The cause of action is a promissory note made by the defendants, and indorsed by the payees to the plaintiff.

In 1762 the legislature of North Carolina passed an act, chapter 9, "for the more easy recovery of money due upon promissory notes, and to render such notes negotiable." The second section declares that all such notes, payable to order, "may be assignable over in like manner as inland bills of exchange are by custom of merchants in England," and that the person or persons "to whom such money is, or shall be payable, may maintain an action for the same, as they might upon such bill of exchange," and the person or persons "to whom such note so payable to order is assigned or indorsed, may maintain an action against the person or persons," &c. "who signed or shall sign such notes, or any who shall have indorsed the same, as in cases of inland bills of exchange." The note claimed in the second count of the declaration is payable to order.

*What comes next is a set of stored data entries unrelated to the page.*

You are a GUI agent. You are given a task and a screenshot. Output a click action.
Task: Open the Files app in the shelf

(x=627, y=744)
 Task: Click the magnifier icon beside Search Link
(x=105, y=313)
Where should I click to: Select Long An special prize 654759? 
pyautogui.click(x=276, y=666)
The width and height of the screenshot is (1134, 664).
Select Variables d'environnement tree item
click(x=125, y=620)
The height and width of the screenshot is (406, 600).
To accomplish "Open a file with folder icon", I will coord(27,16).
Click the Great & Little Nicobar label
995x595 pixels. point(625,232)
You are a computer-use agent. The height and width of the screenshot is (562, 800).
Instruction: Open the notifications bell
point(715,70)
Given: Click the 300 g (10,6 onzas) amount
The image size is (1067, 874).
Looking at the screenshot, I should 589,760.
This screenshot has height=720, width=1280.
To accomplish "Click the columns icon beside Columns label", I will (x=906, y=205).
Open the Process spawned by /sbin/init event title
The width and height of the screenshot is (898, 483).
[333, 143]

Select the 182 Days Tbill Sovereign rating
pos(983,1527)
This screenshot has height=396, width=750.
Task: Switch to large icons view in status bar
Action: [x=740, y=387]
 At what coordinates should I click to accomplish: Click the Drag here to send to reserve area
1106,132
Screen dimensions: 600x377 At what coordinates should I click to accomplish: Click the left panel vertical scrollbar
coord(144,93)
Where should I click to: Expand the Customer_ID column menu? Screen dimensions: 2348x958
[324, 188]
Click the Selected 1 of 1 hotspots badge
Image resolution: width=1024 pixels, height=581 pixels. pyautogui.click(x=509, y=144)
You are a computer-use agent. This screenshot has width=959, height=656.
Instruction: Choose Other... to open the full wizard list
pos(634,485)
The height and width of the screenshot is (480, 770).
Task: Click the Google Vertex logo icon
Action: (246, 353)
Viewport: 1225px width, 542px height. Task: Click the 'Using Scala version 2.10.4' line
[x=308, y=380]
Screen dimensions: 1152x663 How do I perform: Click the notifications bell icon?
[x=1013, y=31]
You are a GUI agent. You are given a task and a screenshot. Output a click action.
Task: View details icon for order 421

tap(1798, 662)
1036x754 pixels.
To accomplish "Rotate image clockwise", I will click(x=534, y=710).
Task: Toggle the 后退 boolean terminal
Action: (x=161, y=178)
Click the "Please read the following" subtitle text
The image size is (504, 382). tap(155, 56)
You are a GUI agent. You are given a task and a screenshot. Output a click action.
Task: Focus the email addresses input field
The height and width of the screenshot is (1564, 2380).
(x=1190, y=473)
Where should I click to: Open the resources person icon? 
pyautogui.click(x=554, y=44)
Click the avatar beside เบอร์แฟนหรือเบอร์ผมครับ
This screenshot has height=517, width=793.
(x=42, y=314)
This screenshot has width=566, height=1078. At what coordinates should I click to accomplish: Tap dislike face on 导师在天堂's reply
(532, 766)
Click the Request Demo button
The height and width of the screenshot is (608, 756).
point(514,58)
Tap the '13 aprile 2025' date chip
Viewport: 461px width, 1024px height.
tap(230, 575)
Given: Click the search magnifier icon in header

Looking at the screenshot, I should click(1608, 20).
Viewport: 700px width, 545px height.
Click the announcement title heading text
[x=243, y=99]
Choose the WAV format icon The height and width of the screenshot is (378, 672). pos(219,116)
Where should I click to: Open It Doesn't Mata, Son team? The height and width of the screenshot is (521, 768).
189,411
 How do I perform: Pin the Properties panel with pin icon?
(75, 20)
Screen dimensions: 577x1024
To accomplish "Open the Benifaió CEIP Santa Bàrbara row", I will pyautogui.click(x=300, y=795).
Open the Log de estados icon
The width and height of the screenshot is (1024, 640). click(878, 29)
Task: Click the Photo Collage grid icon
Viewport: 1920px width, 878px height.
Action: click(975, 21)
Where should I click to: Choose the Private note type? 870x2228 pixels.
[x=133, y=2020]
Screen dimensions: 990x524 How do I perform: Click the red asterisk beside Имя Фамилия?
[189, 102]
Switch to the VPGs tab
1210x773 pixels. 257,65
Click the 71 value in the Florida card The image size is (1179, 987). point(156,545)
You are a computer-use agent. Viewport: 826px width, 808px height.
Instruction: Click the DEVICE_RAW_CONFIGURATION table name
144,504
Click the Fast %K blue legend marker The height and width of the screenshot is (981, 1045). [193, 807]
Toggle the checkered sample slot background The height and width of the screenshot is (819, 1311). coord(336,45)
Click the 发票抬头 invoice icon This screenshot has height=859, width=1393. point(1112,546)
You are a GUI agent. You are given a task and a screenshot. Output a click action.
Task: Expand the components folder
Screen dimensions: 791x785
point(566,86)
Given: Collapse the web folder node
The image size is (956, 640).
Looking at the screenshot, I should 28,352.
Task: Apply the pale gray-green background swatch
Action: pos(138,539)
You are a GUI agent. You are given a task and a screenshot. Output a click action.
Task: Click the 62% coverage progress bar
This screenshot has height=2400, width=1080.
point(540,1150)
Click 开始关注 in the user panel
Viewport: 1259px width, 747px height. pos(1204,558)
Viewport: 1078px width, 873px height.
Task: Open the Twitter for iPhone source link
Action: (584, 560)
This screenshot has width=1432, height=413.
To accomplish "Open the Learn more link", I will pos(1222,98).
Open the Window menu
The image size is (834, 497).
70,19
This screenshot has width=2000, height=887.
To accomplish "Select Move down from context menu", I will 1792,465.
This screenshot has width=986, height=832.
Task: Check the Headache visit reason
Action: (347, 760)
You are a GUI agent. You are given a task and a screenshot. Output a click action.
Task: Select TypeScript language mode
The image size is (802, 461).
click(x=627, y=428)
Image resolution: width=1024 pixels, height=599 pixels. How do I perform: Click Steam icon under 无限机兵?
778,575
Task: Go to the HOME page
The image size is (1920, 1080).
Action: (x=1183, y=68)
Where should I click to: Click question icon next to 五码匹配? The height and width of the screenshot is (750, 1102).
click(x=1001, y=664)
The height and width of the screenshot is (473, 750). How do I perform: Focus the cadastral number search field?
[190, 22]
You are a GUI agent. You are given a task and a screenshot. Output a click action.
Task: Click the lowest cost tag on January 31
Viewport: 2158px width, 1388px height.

In 1786 the legislature passed "an act to make the securities therein named negotiable," by which notes not expressed to be payable to order are placed on the same footing with those which are made so payable. The indorsee being thus entitled to sue in his own name, in like manner as on inland bills of exchange in England, the inquiry is, whether the indorsee of an inland bill of exchange may maintain an action of debt thereon in England.

This question was fully considered by this court in the case of Raburg et al. v. Peyton, reported in 2 Wheat. 385, which was an action of debt brought by the indorsee of a bill of exchange against the acceptor. The cases were reviewed in the opinion then given, and the court decided clearly, that both on principle and authority the action was maintainable.

*25 We therefore think that an action of debt can be supported on the cause of action set forth in the second count.

The third question asks, "whether the averment of the citizenship of Thomas Ramsey & Co., the payees of the notes in the said second count, is sufficient to sustain the jurisdiction of this court under the provisions of the eleventh section of the judiciary act of 1789?

That section gives jurisdiction to the circuit courts of the United States, where "the suit is between a citizen of the state where the suit is brought, and a citizen of another state." This suit is brought in the circuit court for the state of Tennessee, by a citizen of Alabama, against a citizen of Tennessee. It comes, therefore, within the very words of the section, and is within the jurisdiction of the court, unless taken out of it by the exception. The words of the exception, so far as they apply to the case, are, "nor shall any district or circuit court have cognizance of any suit to recover the contents of any promissory note or other chose in action in favour of an assignee, unless a suit might have been prosecuted in such suit to recover the said contents if no assignment had been made."

When this note was assigned, the payees, as is averred in the second count, had become citizens of Alabama, and might, consequently, have prosecuted a suit to recover the contents of the said note in the circuit court of the United States for Tennessee, if no assignment had been made. The averment of the citizenship of Thomas Ramsey & Co. in the said second count, is therefore sufficient to sustain the jurisdiction of that court, under the provisions of the eleventh section of the judiciary act of 1789.

All which was ordered to be certified to the circuit court of the United States for the seventh circuit, and district of West Tennessee.